The D2D reference signal may correspond to a zero-power CSI-RS (channel state information-reference signal).

Zero-power CSI-RS configuration configured to the first device can be delivered to the second device via upper layer signaling.

If the D2D reference signal corresponds to an SRS (sounding reference signal), configuration on the SRS may be able to satisfy at least one or more conditions including a condition that the SRS is not a multiple of an SRS period transmitted to a base station by the second device and a condition that the SRS has a value different from an SRS offset transmitted to the base station by the second device if the SRS corresponds to a multiple of the SRS period transmitted to the base station by the second device.

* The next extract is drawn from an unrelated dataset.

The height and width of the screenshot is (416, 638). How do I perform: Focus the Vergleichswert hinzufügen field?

If the D2D reference signal is transmitted in a resource region of the first device allocated by the third device, the third device can transmit information on the resource region to the second device.

If the D2D reference signal is transmitted in a resource region of the first device allocated by the third device, the second device can decode downlink control information using an identifier of the first device.

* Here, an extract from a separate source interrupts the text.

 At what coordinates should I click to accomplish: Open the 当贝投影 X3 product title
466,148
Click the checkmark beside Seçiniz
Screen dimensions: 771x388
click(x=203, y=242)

If the result of the measurement is periodically reported to the first device, periodic CSI report type information configured to the first device can be delivered to the second device via upper layer signaling.

If a value of a CSI request field of DCI (downlink control information) received by the first device corresponds to 11, the result of the measurement can be transmitted in a subframe appearing after a k^th (k is an integer) subframe from a subframe in which the DCI is received.

The result of the measurement can be used by the third device to update the D2D candidate list.

The third device may correspond to one of a gateway and a cluster header terminal.

Advantageous Effects

According to the present invention, efficiency of D2D communication can be enhanced and network load can be efficiently distributed.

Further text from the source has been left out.